Per mmp.c, once enough time has passed without being able to update uberblocks, zio_suspend(spa, NULL, ZIO_SUSPEND_MMP) is called. This makes it so that spa_suspended() returns B_TRUE. However, spa_suspended() seems to not be in every write path. I don't think new transactions will be added to a transaction group when it is suspended. I am not convinced that a txg that is already in the syncing context when a pause occurs will check spa_suspended() before issuing every write. Regardless of if it does, it could be that a small number of writes were paused in kernel outside of the zfs module's control. I've not looked at resilver, which could also be doing a lot of I/O without frequent calls to spa_suspended().

failmode=panic may help. As seen in zpool(1M):

     failmode=wait|continue|panic
             Controls the system behavior in the event of catastrophic pool
             failure.  This condition is typically a result of a loss of
             connectivity to the underlying storage device(s) or a failure of
             all devices within the pool.  The behavior of such an event is
             determined as follows:
             ...
             panic     Prints out a message to the console and generates a
                       system crash dump.

With that, when MMP detects trouble the panic should happen quickly enough that a syncing txg will be quickly interrupted and writes are prevented before the failover machine takes over. However, if a kernel-wide pause that triggered MMP to suspend the pool was longer than double the timeout, there may be a race between threads that are performing normal writes anywhere on any disk and the thread that is updating MMP stamps.

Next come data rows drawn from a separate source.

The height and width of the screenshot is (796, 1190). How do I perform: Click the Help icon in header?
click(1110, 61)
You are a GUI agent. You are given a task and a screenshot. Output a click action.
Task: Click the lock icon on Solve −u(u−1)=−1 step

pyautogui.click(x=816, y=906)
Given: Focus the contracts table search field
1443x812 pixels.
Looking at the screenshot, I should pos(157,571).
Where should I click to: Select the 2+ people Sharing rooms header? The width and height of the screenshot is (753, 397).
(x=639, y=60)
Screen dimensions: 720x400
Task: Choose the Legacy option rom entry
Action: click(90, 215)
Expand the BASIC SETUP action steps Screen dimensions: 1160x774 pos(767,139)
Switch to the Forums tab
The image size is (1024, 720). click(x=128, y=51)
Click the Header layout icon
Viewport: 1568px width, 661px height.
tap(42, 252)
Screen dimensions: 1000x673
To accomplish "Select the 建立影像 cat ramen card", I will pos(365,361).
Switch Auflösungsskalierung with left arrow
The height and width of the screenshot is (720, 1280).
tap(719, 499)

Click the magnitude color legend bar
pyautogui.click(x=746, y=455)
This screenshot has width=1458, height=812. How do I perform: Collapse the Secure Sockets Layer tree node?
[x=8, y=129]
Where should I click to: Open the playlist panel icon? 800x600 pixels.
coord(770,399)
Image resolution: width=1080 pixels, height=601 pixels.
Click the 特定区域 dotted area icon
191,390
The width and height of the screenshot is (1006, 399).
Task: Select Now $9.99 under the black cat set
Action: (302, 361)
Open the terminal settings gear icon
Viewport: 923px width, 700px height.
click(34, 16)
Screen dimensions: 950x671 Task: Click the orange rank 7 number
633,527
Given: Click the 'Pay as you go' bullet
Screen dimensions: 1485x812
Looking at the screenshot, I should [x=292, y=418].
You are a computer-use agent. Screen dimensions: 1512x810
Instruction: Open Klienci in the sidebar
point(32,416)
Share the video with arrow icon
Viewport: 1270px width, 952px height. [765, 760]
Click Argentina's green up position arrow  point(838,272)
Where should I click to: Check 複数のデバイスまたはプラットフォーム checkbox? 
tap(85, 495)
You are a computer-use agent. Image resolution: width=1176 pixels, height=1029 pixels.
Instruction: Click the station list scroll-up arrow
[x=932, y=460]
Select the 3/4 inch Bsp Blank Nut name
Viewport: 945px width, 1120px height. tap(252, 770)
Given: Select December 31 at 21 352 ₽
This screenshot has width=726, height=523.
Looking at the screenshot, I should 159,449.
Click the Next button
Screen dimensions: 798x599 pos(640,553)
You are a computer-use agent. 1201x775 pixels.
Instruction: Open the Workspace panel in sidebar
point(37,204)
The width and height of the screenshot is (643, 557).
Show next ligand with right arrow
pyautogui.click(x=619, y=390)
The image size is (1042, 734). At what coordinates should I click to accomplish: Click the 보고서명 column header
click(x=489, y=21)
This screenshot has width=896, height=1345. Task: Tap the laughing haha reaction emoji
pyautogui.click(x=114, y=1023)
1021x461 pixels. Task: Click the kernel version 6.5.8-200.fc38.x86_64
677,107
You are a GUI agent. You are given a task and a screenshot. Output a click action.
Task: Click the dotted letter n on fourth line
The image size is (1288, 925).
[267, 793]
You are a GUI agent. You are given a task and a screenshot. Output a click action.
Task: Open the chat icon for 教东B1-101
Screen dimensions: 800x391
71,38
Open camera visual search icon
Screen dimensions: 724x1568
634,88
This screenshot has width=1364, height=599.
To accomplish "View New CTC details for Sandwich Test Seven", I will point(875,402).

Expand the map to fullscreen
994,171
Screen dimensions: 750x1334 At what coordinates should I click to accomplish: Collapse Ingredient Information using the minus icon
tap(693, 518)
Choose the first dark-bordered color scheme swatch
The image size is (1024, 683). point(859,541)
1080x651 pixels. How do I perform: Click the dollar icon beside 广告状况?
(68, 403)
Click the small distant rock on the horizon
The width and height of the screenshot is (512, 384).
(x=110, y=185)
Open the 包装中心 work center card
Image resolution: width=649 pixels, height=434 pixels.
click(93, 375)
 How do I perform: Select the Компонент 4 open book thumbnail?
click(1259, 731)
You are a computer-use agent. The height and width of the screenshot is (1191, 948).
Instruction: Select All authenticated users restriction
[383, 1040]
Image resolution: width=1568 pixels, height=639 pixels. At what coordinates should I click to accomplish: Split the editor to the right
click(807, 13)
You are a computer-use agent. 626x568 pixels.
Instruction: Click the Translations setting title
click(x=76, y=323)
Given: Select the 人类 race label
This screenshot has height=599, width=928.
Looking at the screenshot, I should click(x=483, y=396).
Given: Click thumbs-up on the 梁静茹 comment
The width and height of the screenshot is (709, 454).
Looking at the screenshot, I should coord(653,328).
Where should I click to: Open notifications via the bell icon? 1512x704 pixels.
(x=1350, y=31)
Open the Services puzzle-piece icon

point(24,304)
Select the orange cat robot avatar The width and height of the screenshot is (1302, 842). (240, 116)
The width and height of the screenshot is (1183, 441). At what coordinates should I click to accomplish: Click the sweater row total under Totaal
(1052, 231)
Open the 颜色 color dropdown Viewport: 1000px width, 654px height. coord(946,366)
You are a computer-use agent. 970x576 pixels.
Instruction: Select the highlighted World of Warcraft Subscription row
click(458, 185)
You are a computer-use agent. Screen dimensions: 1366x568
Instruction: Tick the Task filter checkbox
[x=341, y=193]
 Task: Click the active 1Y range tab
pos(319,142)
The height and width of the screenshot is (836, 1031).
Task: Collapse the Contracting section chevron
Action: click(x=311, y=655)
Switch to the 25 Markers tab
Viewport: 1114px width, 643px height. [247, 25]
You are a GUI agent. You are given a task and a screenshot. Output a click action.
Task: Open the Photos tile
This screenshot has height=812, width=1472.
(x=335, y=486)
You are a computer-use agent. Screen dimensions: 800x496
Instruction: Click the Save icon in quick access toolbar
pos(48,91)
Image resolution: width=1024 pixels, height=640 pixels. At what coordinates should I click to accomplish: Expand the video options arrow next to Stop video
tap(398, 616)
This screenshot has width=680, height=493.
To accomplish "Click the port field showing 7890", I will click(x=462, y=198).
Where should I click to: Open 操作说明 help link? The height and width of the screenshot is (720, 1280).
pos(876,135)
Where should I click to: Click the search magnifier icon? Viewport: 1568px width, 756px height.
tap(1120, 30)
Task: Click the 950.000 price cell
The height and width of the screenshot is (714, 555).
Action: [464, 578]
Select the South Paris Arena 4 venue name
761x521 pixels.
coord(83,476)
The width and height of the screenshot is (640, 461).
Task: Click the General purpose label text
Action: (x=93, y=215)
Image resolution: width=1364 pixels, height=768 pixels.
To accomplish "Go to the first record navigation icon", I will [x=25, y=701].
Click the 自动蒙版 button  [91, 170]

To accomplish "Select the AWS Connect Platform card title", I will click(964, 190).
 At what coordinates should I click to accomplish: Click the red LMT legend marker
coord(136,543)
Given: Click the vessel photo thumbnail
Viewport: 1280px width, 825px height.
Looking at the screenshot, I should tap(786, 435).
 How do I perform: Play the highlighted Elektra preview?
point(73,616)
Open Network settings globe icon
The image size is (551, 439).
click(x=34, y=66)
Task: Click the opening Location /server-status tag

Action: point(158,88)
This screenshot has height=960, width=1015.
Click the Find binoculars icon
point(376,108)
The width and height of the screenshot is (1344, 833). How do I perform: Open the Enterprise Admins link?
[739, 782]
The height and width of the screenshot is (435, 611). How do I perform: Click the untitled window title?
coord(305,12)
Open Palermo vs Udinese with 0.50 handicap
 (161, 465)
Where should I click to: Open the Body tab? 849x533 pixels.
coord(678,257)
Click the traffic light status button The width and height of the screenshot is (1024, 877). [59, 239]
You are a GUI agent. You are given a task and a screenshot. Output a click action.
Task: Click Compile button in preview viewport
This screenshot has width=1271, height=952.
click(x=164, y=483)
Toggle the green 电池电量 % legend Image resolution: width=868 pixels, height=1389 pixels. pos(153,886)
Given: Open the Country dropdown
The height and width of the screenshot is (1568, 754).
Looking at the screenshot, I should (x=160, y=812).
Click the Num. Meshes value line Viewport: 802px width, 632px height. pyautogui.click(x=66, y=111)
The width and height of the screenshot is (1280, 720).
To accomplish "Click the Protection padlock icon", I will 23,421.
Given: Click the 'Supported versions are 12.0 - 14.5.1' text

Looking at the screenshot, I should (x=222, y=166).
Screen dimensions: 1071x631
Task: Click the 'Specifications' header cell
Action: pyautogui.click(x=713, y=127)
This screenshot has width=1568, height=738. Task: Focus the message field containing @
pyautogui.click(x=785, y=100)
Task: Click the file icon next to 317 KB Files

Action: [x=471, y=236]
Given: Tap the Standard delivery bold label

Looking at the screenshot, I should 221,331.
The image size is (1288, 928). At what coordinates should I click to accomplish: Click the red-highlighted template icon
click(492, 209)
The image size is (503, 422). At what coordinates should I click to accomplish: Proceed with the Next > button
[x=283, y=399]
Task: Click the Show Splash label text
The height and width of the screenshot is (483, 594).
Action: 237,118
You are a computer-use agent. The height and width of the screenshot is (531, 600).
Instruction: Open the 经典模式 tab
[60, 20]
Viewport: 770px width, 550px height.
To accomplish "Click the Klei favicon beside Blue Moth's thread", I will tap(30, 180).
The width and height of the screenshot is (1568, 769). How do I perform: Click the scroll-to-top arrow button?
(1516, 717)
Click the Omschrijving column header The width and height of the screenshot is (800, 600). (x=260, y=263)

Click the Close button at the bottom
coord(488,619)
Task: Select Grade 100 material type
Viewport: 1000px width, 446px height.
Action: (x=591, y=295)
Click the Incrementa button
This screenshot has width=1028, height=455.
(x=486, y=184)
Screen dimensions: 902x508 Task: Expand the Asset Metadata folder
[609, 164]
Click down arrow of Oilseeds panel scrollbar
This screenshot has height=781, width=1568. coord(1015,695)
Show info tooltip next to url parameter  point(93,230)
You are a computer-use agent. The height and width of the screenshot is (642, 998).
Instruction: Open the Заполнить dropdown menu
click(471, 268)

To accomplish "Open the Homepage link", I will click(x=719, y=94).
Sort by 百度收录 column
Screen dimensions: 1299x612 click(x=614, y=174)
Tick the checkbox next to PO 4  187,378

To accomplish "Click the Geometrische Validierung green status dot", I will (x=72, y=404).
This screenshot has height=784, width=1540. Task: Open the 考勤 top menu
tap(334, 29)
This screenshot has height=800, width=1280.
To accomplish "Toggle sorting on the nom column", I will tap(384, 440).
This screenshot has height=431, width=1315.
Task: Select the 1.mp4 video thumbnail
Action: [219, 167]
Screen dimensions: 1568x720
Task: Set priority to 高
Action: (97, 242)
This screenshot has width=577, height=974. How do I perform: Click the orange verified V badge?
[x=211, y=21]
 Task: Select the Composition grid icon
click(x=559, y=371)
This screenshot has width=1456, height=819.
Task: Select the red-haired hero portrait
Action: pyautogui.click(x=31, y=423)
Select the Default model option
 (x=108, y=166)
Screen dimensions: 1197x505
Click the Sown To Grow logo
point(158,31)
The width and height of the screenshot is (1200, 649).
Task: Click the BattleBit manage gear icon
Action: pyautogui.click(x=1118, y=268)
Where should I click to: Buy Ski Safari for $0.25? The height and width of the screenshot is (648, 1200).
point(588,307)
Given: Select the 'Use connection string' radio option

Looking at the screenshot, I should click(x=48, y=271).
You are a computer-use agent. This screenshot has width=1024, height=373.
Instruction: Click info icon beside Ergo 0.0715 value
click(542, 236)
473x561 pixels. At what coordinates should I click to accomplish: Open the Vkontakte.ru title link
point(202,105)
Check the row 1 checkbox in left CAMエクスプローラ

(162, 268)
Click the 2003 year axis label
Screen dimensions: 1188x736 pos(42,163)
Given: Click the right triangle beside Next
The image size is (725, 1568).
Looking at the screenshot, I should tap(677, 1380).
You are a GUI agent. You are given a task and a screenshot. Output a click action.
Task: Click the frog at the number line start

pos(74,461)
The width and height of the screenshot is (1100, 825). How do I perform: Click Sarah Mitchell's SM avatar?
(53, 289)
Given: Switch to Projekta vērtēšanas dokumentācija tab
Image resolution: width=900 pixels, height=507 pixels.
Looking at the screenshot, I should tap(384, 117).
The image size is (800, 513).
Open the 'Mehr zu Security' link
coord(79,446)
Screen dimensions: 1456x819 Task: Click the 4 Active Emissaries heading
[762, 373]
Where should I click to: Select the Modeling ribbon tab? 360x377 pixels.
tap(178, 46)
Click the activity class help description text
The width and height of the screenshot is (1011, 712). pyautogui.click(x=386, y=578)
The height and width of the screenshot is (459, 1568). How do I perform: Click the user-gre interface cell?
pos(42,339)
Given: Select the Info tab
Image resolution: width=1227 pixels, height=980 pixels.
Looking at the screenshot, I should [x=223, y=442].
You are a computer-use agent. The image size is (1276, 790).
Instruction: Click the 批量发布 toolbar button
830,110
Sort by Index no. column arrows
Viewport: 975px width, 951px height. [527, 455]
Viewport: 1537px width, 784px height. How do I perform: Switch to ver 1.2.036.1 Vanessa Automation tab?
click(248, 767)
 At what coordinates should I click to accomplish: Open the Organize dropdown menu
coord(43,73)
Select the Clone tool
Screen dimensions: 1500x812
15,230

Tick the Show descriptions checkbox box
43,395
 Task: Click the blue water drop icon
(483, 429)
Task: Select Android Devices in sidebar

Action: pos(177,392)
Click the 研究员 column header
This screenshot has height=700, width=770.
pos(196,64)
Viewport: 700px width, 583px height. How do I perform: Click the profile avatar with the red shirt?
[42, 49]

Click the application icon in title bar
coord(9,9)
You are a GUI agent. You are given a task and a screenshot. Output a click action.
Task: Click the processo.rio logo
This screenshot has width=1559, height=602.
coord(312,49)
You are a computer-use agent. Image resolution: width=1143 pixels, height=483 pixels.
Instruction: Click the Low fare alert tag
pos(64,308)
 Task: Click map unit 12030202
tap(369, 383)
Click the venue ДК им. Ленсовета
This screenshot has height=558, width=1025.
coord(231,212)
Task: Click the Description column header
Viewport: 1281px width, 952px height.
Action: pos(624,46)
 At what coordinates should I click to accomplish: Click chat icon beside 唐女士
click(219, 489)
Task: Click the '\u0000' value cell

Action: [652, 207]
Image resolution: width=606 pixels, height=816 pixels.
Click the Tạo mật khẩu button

Setting up to panic like this sounds like a good idea. We can't export the zpool since it is suspended, so the only recovery (as zpool status even tells us) is to reboot. One thing in the comment above that I am confused about is the resilvering one. I am not sure how zfs would be able to initiate resilver writes outside of a txg. As far as I know, the only two write paths are txg sync and zil commit, but maybe there is something I am missing.

mgerdts commented 5 years ago

I am not sure how zfs would be able to initiate resilver writes outside of a txg. As far as I know, the only two write paths are txg sync and zil commit, but maybe there is something I am missing.

I know nothing about the resilver I/O path. There may be nothing special to worry about there at all.

ehocdet commented 5 years ago

Thanks for RFDs, it's very interesting.

. Manta compute The temporary storage will fit on the same zpool as Manta data or could fit on "zones" zpool?

. (no)SLOG To limit the possible impact of the absence of SLOG, could be interesting to consider logbias=throughput.

. iscsi ? Using shared JBODs with SAS target might be an alternative? It could fit well in this usage. We have been using such an infrastructure for 9 years with success: 8 actives head for 1 (manual) failover per group of JBOD (build on top opensource Nexenta).